What makes angular momentum so useful is that, like ordinary momentum, when there are no external forces on an object, it is “conserved”, i.e. its value doesn’t change.  Have you ever spun on ice-skates?  Actually, ice skates are not necessary – just stand in a spot and start spinning with your arms stretched out.  If you’ve never done this, then I strongly recommend you try it right now. Then rapidly pull your arms in. (You’ll never forget the experience, and you can have great fun entertaining children with it. ) To the surprise of most people, they will suddenly spin much faster.  You can predict that from the angular momentum equation.  If the angular momentum L is the same before and after the arms are pulled in, and the mass of the arms M is the same, then v R must be the same.  If R gets smaller, then v must get bigger. 


Angular momentum conservations also explains why water leaving a tub through a narrow drain begins to spin.  In fact, it is very unlikely that the water in the tub wasn’t already spinning, at least a little bit.  But when the distance to the drain (R, in the equation) gets small, the v in the equation gets very big.  A similar effect occurs in hurricanes and tornadoes.  Air being sucked into the center (where there is a low pressure due to air moving upward) spins faster and faster, and that’s what gives the high velocities of the air in these storms.  The air in hurricanes gets its initial spin from the spin of the Earth, and then they amplify it by the angular momentum effect.  So hurricanes really do spin in different directions in the Southern and Northern Hemispheres.

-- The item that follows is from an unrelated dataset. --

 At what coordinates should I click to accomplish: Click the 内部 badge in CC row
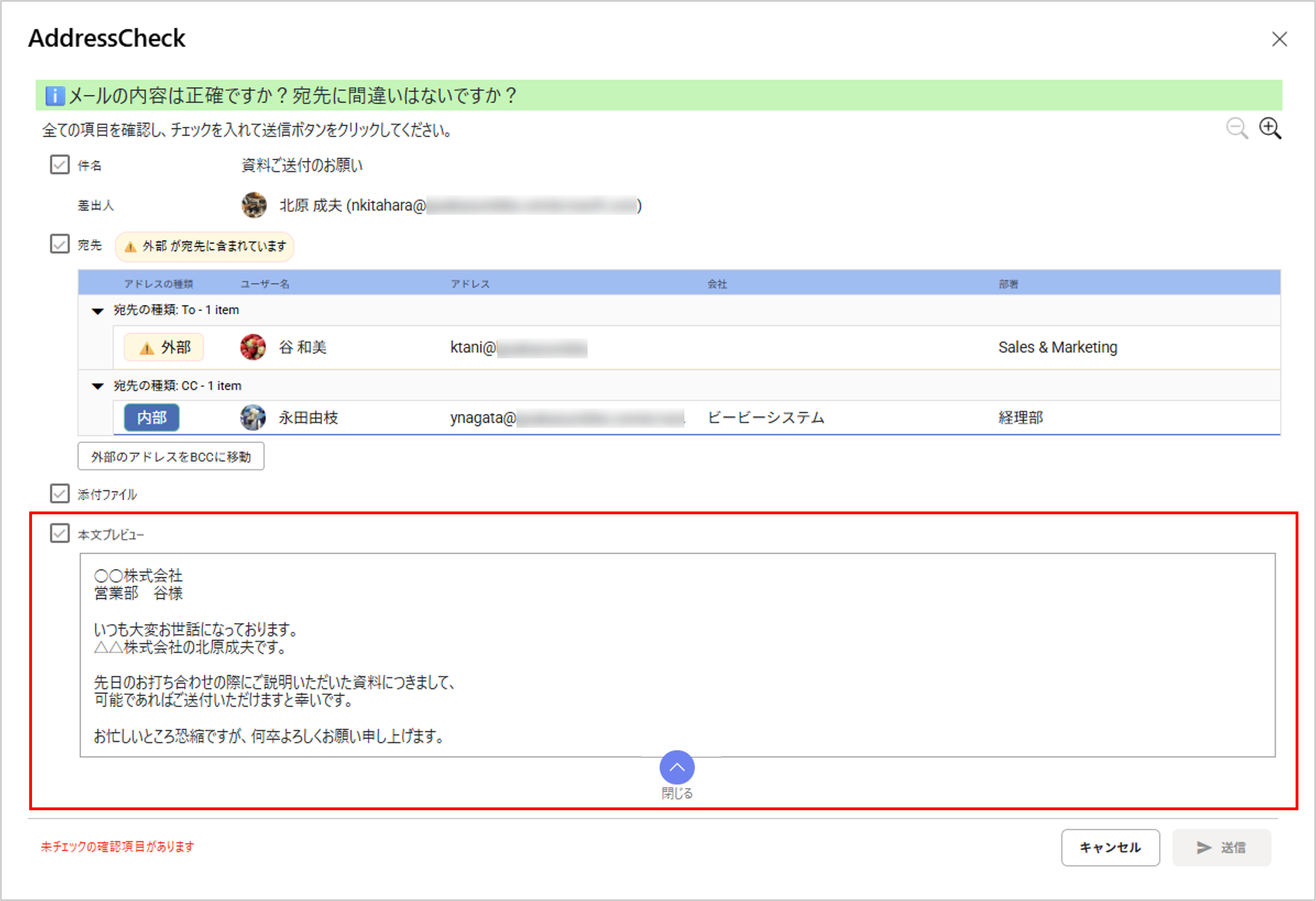click(x=152, y=418)
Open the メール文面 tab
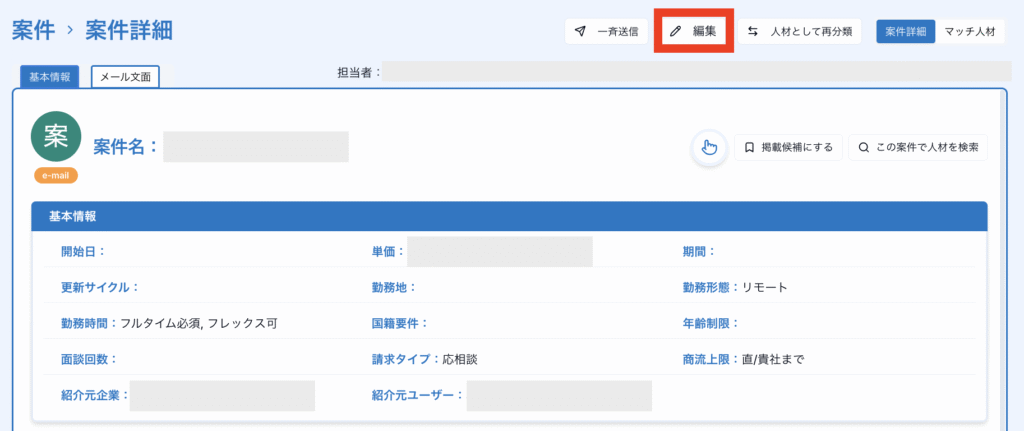1024x431 pixels. [x=125, y=77]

It is not true that sinks or tubs drain differently in the northern and southern hemispheres.  Their direction depends on the small residual rotation in the water left over from the filling of the tub, or from a person getting out.


Conservation of angular momentum can be used to understand how a cat, dropped from an upside down position, can still land on his feet.  (Don’t try this one at home!  I never have, but I’ve seen a movie...)  If he spins his legs in a circle, his body will move in the opposite direction, keeping his total angular momentum equal to zero.  That way he can bring its legs underneath him.  Astronauts do this trick when they want to reorient themselves in space.  Spin an arm in a circle, and your body will move in the opposite direction.  You can try that trick on ice skates too.


The conservation of angular momentum has other useful applications.  It helps keep a bicycle wheel from falling over, when the wheel is spinning.  It can also cause a difficulty: if kinetic energy is stored in a spinning wheel (usually called a “flywheel”), then the angular momentum makes it difficult to change the direction that the wheel is spinning.  This makes its use for energy storage in moving vehicles, such as buses, problematical.  It is often addressed by having two flywheels spinning in opposite directions, so although energy is stored, the total angular momentum is zero.


Angular momentum can be changed by a suitable application of an outside force.  The required geometry is that the force must act obliquely, at a distance.  We define torque as the tangential component of the force (the oblique part) times the distance to the center.  So, for example, to start a bicycle wheel spinning, you can’t just push on the rim in a radial manner.  You have to push tangentially.  That’s called torque.  The law relating torque and angular momentum is this: the rate of change of angular momentum is numerically equal to the torque. 


You can probably see why mastery of the equations of angular momentum is very useful to engineers and physicists in simplifying their calculations.  







Quick review


Weight is the force of gravity acting on your mass.  The force of gravity is an inverse square law, so when the distance increases by (for example) 3, the force becomes 9 times weaker.  It is this force that keeps the Moon in orbit around the Earth, and the Earth in orbit around the Sun.  If gravity were turned off, satellies would move in straight lines rather than in circles.  Even at great distances, the force of gravity never goes completely to zero.  The sensation of weightlessness felt by astronauts is really the sensation of continuous falling. 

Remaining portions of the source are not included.